A Phase 2/3,PSMA-T4, Prostate Cancer

Overview

The objectives of this study are to evaluate the feasibility and safety of [99mTc]Tc-PSMA-T4 in the diagnosis and treatment planning of prostate cancer.

Description

This is a Phase 2/3, open-label study, with multicohort design that will enroll up to approximately 80 subjects with prostate cancer (60 for cohorts A, B and 20 for cohort C). Cohort A - lymph node assessment in intermediate risk group before the initiation of treatment.

The patients will undergo [99mTc]Tc-PSMA-T4 multi-SPECT/CT as an additional modality to contrast-enhanced (CE) multiparametric MRI (according to PI-RADS 2.1 protocol), and chest, and abdominal CE computed tomography and technetium-99m-MDP bone scan in unfavorable risk prostate cancer patients.

Cohort B - general assessment (bone and lymph nodes) in high and very high-risk group. The patients will undergo [99mTc]Tc-PSMA-T4 multi-SPECT/CT as an additional modality to contrast-enhanced (CE) multiparametric MRI (according to PI-RADS 2.1 protocol), and chest, and abdominal CE computed tomography and technetium-99m-MDP bone scan in unfavorable risk prostate cancer patients.

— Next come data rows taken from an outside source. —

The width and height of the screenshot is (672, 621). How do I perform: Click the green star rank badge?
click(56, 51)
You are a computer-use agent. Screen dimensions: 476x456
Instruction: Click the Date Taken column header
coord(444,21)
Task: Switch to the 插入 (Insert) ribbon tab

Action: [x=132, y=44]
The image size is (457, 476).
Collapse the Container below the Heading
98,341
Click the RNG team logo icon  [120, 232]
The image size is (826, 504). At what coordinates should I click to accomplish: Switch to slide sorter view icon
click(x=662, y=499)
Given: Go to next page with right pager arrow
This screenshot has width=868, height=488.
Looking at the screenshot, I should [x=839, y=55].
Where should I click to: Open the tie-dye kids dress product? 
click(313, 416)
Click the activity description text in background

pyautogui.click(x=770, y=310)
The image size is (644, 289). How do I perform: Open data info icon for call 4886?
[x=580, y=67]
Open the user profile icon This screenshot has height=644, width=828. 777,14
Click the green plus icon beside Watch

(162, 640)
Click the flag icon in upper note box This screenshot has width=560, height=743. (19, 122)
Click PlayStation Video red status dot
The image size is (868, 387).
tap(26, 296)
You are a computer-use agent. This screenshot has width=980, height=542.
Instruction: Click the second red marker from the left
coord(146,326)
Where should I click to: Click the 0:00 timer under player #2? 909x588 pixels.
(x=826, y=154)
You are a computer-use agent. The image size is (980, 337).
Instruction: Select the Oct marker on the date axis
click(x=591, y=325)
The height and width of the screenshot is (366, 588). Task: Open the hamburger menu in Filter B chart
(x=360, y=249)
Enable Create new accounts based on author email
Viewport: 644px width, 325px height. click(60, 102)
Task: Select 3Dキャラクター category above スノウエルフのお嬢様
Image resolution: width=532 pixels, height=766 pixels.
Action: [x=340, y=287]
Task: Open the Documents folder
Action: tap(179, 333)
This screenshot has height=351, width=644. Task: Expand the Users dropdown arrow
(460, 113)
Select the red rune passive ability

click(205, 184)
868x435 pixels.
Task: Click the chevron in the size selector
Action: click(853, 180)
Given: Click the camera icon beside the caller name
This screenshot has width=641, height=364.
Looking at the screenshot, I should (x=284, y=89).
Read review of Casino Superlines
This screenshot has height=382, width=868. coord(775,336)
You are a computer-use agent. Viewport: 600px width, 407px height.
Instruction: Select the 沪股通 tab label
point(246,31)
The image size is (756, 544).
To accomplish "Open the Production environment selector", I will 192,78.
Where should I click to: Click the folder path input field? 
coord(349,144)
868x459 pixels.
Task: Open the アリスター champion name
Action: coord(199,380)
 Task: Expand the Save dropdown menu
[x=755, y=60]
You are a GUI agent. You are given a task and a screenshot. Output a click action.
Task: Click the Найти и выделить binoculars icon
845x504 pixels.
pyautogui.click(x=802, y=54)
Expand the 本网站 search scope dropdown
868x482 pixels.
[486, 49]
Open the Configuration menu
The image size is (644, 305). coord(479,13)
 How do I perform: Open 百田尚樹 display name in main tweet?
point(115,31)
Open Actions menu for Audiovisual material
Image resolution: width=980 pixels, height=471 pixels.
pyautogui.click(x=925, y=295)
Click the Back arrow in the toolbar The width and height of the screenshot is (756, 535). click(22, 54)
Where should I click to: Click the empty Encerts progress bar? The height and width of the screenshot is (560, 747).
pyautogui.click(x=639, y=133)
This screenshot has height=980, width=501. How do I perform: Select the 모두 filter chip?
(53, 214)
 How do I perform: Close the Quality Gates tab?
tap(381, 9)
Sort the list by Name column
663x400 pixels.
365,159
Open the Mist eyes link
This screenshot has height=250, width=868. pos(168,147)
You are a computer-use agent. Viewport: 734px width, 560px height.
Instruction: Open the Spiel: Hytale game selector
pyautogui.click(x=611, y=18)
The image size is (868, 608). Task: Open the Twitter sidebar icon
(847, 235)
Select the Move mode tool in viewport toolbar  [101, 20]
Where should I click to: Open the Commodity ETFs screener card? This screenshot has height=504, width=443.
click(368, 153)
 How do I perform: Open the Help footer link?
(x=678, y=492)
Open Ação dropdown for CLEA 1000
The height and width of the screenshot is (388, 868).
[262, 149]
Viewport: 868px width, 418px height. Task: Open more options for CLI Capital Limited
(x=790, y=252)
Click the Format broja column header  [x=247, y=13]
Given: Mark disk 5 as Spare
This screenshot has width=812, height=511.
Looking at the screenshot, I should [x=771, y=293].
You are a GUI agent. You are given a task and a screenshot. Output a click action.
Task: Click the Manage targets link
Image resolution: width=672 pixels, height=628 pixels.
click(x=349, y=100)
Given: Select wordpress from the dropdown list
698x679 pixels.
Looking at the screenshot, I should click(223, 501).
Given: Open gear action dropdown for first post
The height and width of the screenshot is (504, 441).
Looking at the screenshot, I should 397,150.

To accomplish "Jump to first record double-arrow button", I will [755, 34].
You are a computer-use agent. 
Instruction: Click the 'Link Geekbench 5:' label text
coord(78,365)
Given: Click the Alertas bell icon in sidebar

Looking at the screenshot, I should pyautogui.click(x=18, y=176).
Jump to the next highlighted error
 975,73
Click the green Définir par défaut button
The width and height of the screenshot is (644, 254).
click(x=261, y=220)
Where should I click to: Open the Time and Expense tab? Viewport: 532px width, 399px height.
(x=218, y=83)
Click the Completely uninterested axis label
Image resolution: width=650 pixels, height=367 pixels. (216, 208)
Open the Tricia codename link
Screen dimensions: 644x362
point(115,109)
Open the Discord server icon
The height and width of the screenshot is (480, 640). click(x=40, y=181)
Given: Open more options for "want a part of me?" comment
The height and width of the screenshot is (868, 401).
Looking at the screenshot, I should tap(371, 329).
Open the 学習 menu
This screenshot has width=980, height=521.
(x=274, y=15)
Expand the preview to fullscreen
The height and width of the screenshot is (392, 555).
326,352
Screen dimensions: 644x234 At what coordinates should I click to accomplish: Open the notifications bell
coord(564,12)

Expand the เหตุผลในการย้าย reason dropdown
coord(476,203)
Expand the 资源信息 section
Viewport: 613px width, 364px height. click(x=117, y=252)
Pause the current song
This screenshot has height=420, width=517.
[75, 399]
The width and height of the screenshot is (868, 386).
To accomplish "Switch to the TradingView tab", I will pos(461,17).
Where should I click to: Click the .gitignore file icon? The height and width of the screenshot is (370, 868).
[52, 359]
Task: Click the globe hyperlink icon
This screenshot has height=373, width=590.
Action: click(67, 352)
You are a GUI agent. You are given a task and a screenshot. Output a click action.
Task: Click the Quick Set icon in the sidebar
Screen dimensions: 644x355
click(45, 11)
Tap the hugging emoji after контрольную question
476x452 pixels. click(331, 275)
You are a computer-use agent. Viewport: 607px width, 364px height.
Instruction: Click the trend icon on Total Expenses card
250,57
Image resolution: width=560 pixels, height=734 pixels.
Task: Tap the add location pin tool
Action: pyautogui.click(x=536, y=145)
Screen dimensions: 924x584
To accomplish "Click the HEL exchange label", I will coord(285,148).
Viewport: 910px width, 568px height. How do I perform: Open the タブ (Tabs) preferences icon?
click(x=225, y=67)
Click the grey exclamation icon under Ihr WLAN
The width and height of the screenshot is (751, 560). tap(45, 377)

Cohort C - recurrent disease after definitive treatment (radiotherapy or surgery) The patients will undergo [99mTc]Tc-PSMA-T4 multi-SPECT/CT as an additional modality to the second confirmatory imaging modality or biopsy in the case of evidence on progressive disease (PSA persistence/recurrence or radiographic evidence of metastatic disease or clinical symptoms suggesting metastatic disease).

Eligibility

Inclusion Criteria:

1. 18 years of age or older.
2. PS ECOG < 2
3. Prior diagnosis of any type of prostate cancer with a Gleason score (GlS) above 6.
4. Confirmatory prostate biopsy within 12 weeks (time from pathological diagnosis as PCA date of pathological description to the time of signing the patient's informed consent to participate in the study), only for cohorts A and B.
5. Pelvic mpMRI prostate with PIRADS 2.1 score within 12 weeks before screening, only for cohorts A and B.
6. Willingness to participate in this study and to provide written informed consent.

Additional inclusion criteria for each cohort:

Cohort A:

1. Intermediate risk disease as defined by the most up-to-date version of National Comprehensive Cancer Network Guidelines for Prostate Cancer
2. Greater than 10% chance of lymph node involvement assessed using the Memorial Sloan Kettering nomogram for probability of lymph node involvement in prostate cancer patients.
3. CT of the chest, abdomen and pelvis and bone scan within 12 weeks before screening in the unfavorable risk PC subgroup.
4. No prior treatment for prostate cancer.

Cohort B:

1. High or very high-risk disease as defined by the most up-to-date version of National Comprehensive Cancer Network Guidelines for Prostate Cancer
2. CT of the chest, abdomen and pelvis and bone scan within 12 weeks before screening in the unfavorable risk PC subgroup.
3. No prior treatment for prostate cancer.

Cohort C:

Biochemical failure after radical prostatectomy defined as failure of PSA to fall to undetectable levels (PSA persistence) or undetectable PSA after radical prostatectomy with a subsequent detectable PSA that increases on 2 or more determinations (PSA recurrence) OR biochemical failure after definitive radiotherapy based on Phoenix Consensus (a rise by 2 ng/mL or more above the nadir PSA) OR radiographic evidence of metastatic disease without PSA persistence/recurrence OR clinical symptoms suggesting distant metastases (Roach et al.., 2006).

Exclusion Criteria:

1. No histopathological confirmation of prostate cancer.
2. Patients with pacemakers or metal parts that prevent pelvic MRI to confirm the presence of prostate cancer.
3. Abnormal liver function including a significant increase of liver enzymes like: ALAT, ASPAT, alkaline phosphatase (AP) greater than 5x upper limit normal (ULN) and an increase in bilirubin greater than 2x ULN.
4. Renal impairment including eGFR <30 ml / min.
5. Within 6 months before inclusion into the study: myocardial infarction, other cardiac events requiring hospitalization (unstable angina, etc.), cerebrovascular accident, transient ischemic attack, acute stroke, pulmonary embolism or deep vein thrombosis
6. Acute congestive heart failure or severe arrhythmia (like ventricular arrhythmia), second or higher degree atrio-ventricular (AV) heart block.
7. An active infection that the investigator deems sufficient to exclude the patient from the study, including but not limited to urinary tract infections, respiratory tract infections, and diabetic foot infections with osteomyelitis osteomyelitis.